▸ DATA RECORDS

────────

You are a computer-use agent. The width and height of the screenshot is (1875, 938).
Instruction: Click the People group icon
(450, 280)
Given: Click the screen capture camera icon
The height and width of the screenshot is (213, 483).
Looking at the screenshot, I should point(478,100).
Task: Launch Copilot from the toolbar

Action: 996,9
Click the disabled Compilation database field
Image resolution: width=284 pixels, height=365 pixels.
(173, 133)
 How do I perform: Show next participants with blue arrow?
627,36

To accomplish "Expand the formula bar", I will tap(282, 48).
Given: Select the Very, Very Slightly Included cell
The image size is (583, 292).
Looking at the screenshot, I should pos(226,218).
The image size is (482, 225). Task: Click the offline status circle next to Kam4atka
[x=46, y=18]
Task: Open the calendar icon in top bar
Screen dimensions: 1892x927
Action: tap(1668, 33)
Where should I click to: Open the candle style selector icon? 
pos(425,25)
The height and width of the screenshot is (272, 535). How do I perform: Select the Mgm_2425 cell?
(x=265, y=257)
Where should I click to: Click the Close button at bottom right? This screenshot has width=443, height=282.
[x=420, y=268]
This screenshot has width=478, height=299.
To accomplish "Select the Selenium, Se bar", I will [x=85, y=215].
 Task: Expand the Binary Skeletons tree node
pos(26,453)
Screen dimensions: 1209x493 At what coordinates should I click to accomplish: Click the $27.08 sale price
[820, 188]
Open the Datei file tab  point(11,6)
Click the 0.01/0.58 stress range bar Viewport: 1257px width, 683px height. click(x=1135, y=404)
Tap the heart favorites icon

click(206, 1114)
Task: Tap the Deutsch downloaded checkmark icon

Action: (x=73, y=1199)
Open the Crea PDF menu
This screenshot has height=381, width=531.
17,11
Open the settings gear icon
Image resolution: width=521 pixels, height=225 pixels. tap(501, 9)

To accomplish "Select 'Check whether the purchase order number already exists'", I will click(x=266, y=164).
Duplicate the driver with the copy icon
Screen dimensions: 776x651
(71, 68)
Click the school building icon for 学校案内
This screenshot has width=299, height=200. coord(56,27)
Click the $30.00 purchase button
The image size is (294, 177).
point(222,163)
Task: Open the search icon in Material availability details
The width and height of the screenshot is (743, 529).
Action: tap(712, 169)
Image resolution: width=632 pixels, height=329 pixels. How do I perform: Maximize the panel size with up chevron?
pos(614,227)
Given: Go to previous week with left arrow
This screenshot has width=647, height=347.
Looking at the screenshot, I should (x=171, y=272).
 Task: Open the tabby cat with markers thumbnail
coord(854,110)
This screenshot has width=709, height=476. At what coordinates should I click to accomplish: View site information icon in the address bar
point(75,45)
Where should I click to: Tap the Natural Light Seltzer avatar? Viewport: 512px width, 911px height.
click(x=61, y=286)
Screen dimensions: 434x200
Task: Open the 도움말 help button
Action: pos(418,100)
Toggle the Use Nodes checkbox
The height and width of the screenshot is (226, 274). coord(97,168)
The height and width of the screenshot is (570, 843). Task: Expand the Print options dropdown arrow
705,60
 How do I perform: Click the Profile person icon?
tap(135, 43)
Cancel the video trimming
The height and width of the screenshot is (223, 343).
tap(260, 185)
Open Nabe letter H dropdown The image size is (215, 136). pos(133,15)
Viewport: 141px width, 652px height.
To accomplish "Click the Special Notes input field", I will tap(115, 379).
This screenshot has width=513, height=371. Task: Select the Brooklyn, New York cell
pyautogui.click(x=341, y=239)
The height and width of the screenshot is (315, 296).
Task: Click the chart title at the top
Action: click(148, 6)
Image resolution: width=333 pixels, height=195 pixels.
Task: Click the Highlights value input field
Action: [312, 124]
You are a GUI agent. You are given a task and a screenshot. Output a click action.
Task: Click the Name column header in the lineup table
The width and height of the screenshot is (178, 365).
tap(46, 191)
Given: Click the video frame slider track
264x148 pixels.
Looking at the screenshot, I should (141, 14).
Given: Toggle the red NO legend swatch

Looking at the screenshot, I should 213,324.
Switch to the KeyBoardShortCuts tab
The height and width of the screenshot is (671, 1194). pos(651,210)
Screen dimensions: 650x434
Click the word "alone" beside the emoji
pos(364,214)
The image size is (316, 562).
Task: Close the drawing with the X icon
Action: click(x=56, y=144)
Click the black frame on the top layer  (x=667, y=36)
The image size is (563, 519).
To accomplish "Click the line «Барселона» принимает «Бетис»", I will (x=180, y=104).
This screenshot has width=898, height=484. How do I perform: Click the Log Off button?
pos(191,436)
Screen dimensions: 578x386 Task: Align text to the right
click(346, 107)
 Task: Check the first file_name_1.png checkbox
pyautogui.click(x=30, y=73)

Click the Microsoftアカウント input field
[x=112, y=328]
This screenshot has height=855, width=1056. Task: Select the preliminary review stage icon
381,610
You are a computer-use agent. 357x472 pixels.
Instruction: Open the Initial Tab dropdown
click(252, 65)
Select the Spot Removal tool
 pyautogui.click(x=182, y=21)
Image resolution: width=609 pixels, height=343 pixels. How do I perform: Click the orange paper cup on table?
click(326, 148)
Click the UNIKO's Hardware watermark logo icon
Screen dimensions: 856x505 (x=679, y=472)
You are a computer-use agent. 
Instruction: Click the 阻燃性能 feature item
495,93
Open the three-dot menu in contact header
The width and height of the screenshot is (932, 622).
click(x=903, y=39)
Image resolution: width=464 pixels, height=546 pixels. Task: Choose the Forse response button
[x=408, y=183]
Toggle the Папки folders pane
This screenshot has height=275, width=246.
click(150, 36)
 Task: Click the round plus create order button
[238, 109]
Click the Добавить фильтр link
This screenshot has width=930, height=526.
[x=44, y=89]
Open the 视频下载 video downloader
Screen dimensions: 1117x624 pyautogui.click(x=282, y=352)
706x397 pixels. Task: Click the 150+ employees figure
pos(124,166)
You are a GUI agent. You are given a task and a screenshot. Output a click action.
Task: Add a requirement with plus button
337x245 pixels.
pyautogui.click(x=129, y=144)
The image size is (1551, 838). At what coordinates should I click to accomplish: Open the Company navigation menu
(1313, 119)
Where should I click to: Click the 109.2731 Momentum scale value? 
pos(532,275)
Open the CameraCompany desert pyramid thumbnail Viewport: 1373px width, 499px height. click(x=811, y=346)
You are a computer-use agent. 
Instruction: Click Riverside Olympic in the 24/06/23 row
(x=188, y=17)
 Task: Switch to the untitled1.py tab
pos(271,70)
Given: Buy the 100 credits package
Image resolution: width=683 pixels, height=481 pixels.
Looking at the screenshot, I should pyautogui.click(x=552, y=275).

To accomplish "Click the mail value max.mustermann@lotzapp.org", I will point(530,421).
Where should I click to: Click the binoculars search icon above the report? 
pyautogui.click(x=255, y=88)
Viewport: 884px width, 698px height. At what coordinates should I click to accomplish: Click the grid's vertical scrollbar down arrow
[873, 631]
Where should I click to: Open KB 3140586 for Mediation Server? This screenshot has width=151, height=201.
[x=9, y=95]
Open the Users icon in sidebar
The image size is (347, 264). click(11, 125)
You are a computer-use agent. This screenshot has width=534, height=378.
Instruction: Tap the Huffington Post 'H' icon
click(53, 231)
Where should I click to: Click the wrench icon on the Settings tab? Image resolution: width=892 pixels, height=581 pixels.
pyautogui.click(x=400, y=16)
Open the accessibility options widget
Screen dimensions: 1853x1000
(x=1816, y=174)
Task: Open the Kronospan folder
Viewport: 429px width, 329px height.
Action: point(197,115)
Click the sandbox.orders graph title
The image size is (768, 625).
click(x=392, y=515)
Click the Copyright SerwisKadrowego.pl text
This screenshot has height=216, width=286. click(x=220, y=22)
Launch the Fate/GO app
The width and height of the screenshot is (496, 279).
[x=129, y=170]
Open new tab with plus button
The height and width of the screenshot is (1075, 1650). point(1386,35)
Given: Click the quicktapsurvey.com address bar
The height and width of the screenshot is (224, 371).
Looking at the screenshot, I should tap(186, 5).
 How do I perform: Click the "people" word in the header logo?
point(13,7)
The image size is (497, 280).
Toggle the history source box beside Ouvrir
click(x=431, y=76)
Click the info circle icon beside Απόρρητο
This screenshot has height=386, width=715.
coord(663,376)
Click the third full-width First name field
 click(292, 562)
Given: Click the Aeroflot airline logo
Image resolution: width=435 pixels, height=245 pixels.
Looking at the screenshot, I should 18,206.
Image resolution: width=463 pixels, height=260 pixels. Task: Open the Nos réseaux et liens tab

────────

▸ WORK TO COMPLETE
Search the listing above for "agent" and copy every line that has it.

▸ OUTPUT
You are a computer-use agent. The width and height of the screenshot is (1875, 938).
You are a GUI agent. You are given a task and a screenshot. Output a click action.
You are a computer-use agent. 357x472 pixels.
You are a computer-use agent. 
You are a GUI agent. You are given a task and a screenshot. Output a click action.
You are a computer-use agent. 
You are a computer-use agent. This screenshot has width=534, height=378.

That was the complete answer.